A number of religious groups have expressed support for a Yes vote, including the Irish Catholic Bishops Conference, the Church of Ireland, and influential Catholic think tank, the Iona Institute. Secular rights groups like the Irish Council for Civil Liberties have come out in favor of removing the blasphemy law.

Who opposes it?

There is no coherent No camp, but the referendum does have its critics. Some have said that the vote itself is a waste of money, or that other constitutional amendments should have been prioritized over this one.

Others have said it is redundant, since no one has been prosecuted under blasphemy laws in over a century. Senator Ronan Mullen called the referendum “entirely unnecessary.”

Some oppose it on the grounds that blasphemy laws protect minority religious communities. That is the case of Ali Selim, a lecturer at Trinity College and a senior member of staff at the Islamic Cultural Centre of Ireland, who said that the inclusion of blasphemy in the constitution protects “the cohesiveness” of communities in Ireland and guarantees their rights and freedoms.

Why does this matter?

Religious freedom activists and secular activists argue that blasphemy laws are used to restrict freedom of speech, and to punish those who either disagree with the established state religion, or don’t believe in religion at all.
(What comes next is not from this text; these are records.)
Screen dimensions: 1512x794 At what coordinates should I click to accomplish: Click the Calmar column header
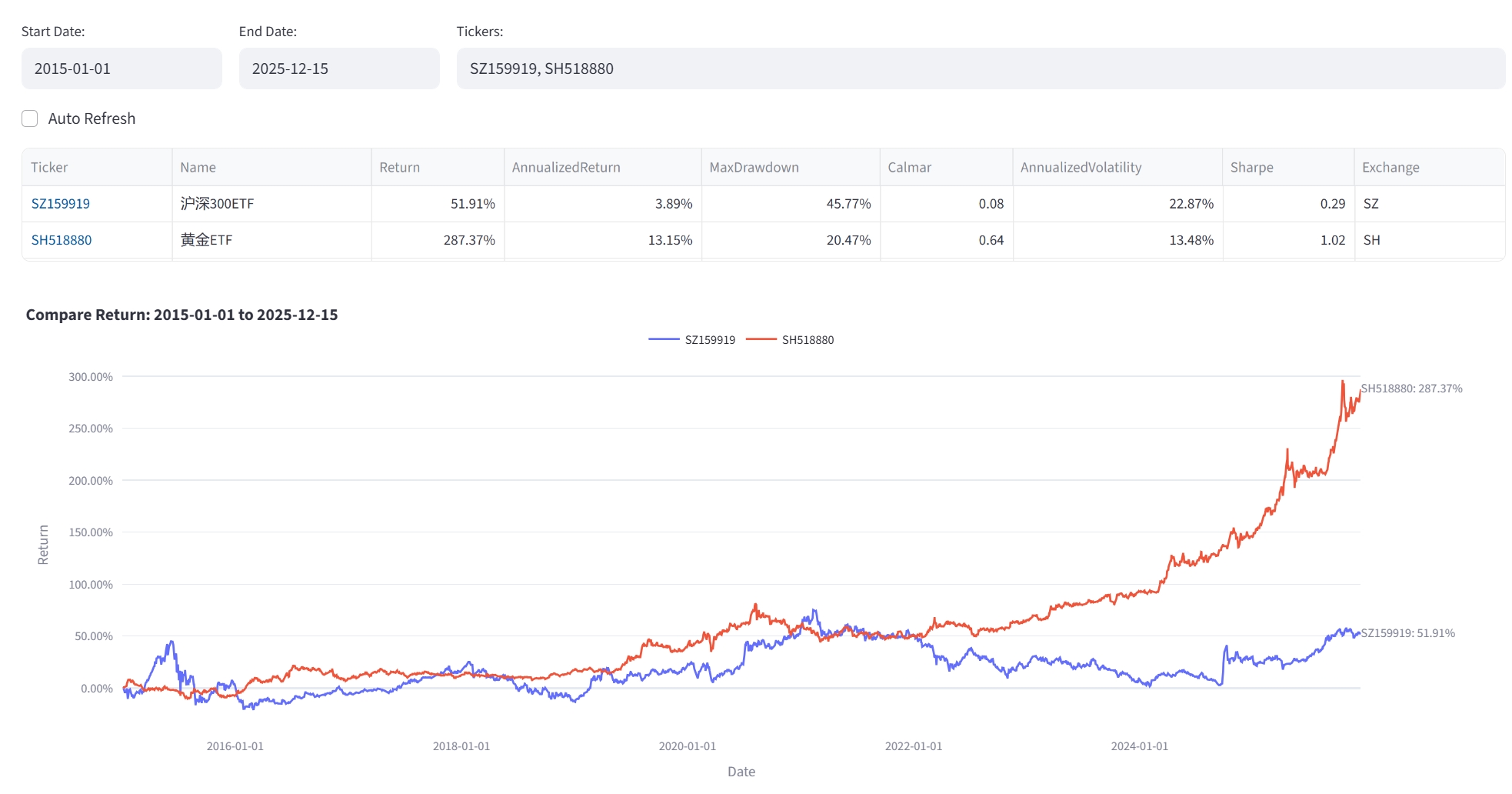(x=909, y=168)
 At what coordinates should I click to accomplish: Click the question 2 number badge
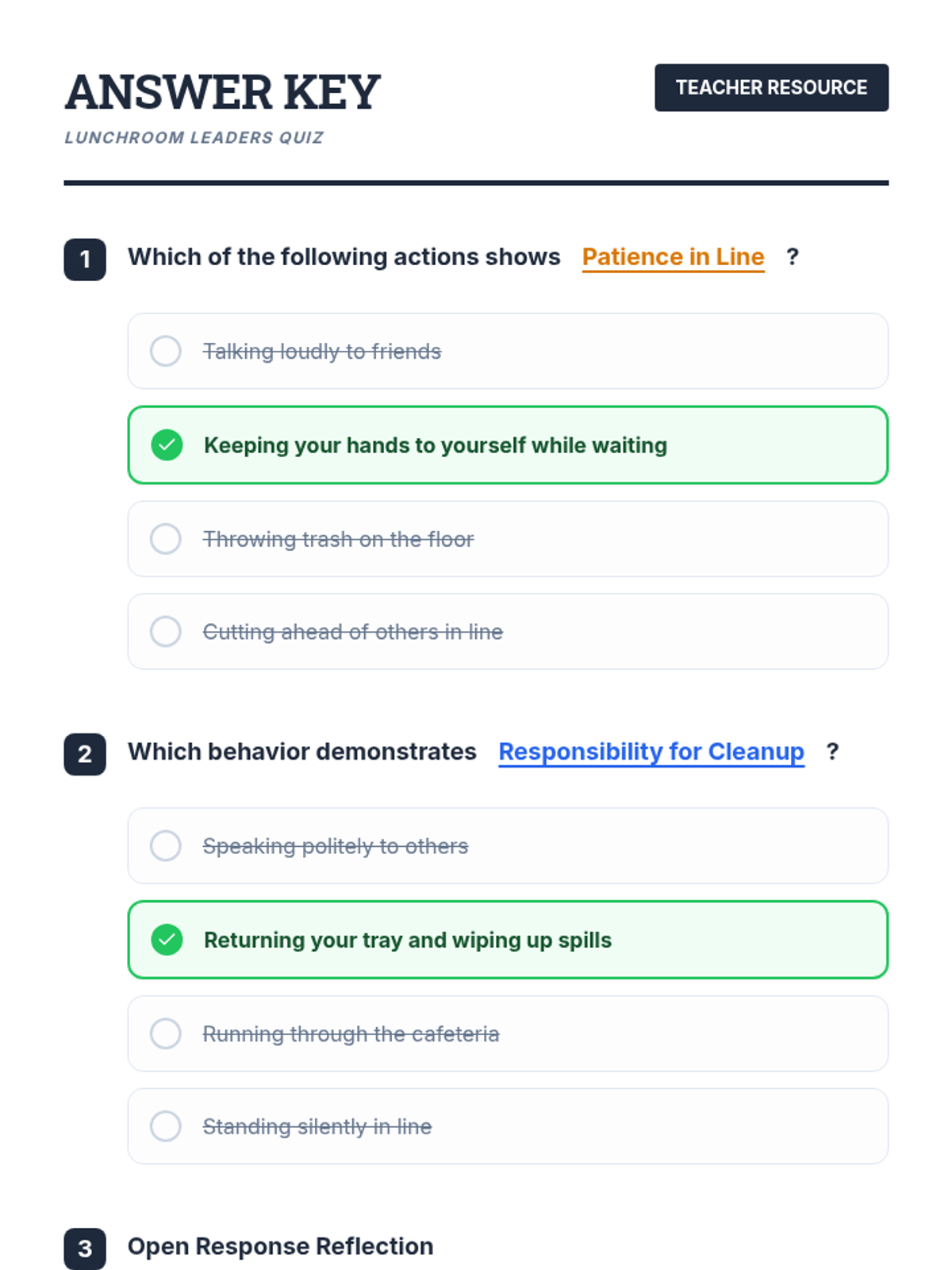pos(85,754)
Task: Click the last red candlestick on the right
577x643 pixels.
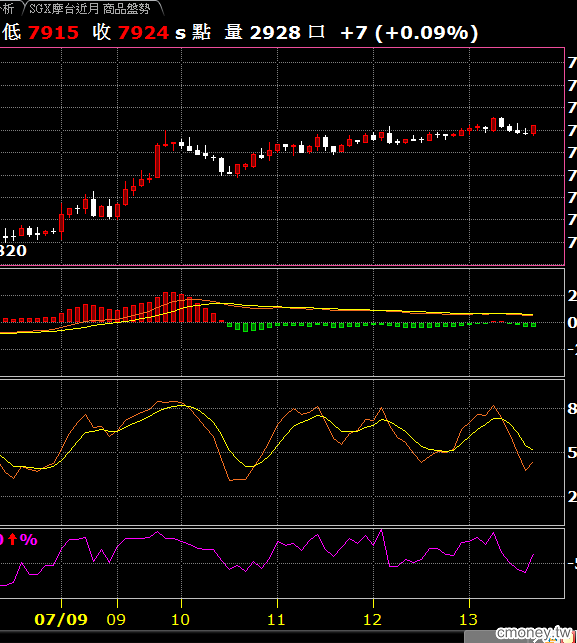Action: [x=534, y=130]
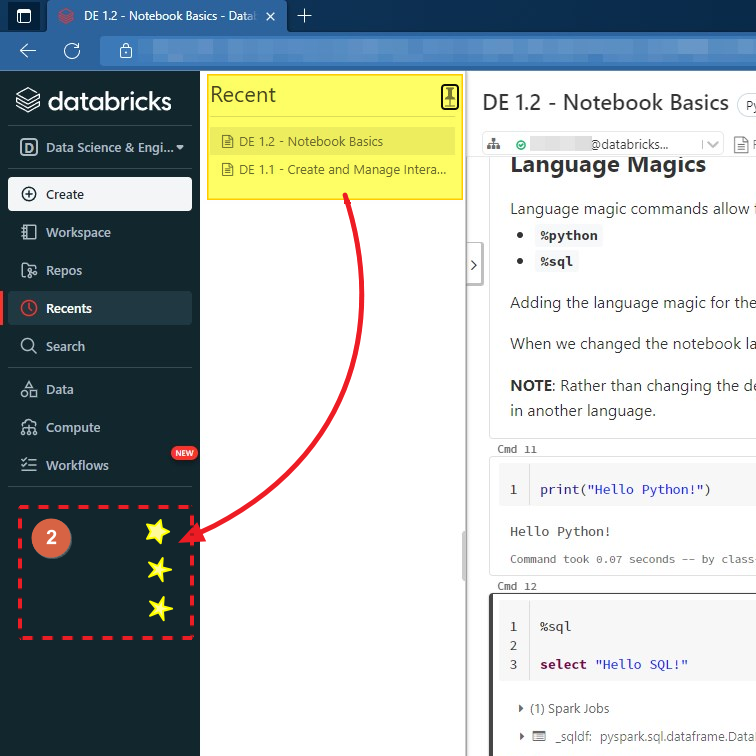This screenshot has width=756, height=756.
Task: Collapse the side panel with chevron handle
Action: pos(474,266)
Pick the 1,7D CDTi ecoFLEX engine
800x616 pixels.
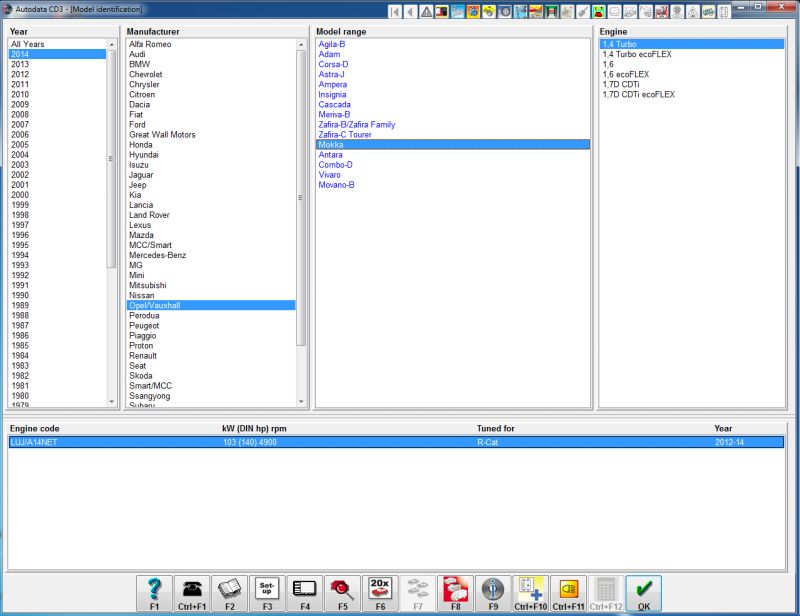(638, 95)
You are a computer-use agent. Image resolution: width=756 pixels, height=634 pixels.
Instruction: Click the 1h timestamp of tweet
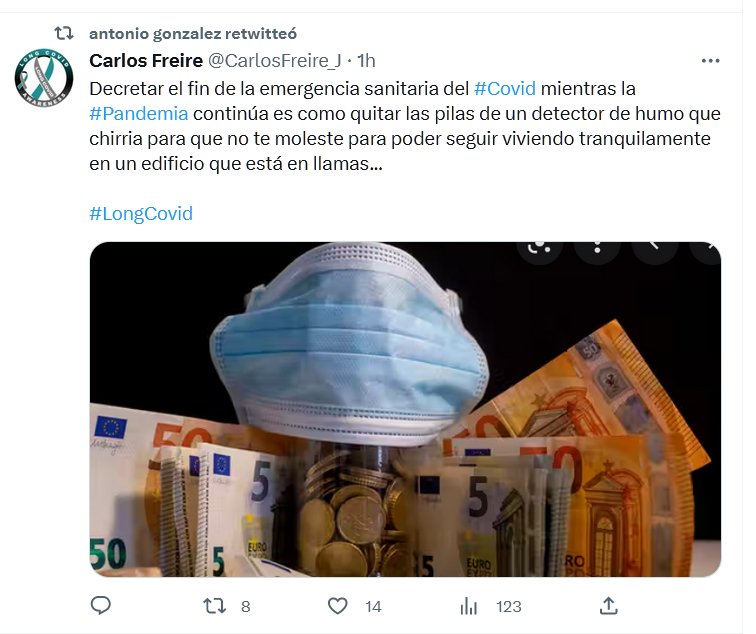coord(366,61)
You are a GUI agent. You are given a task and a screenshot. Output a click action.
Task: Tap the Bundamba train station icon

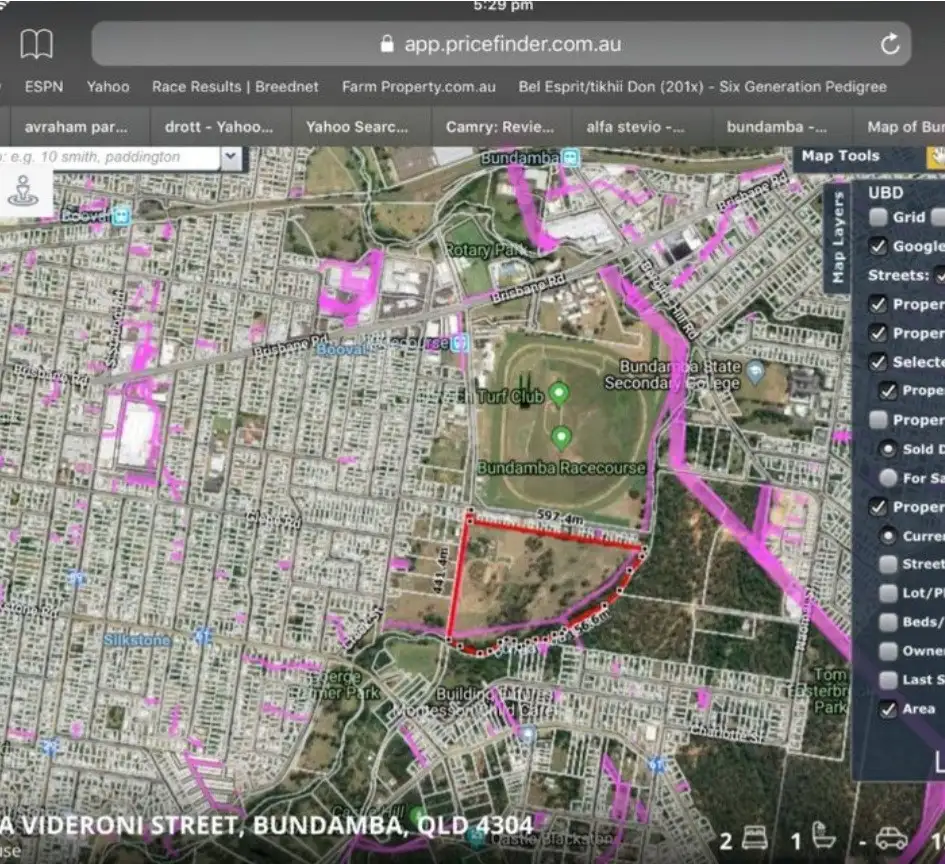(x=570, y=158)

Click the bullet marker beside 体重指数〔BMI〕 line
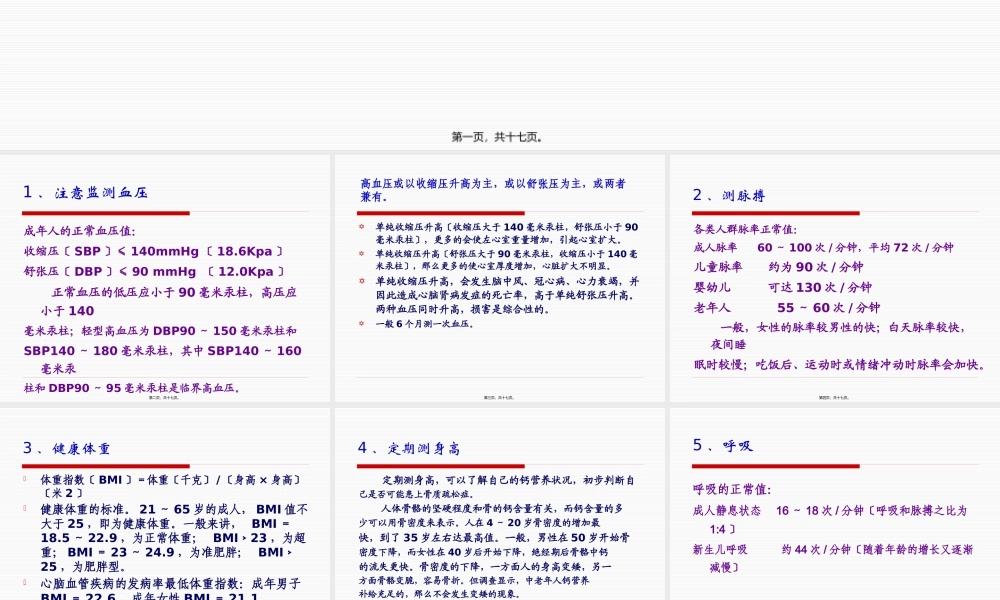[24, 478]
Amnesty International points to the example of Pakistan, where “blasphemy laws are often used against religious minorities and others who are the target of false accusations, while emboldening vigilantes prepared to threaten or kill the accused.”

Members of the Irish government have said this referendum will allow them to set an example of progressive values to the world: “By removing this provision from our Constitution, we can send a strong message to the world that laws against blasphemy do not reflect Irish values and that we do not believe such laws should exist,” said justice minister Charlie Flanagan, who is leading the campaign for a Yes vote.

If tomorrow’s referendum passes, it will be the latest in a series of groundbreaking political and social changes that have shaken the majority-Catholic Republic of Ireland in recent years. These include the legalization of same-sex marriage in 2015, the election last year of Leo Varadkar, the son of an Indian immigrant who came out as gay in 2015, a landslide referendum vote last May that opened a path towards the legalization of abortion.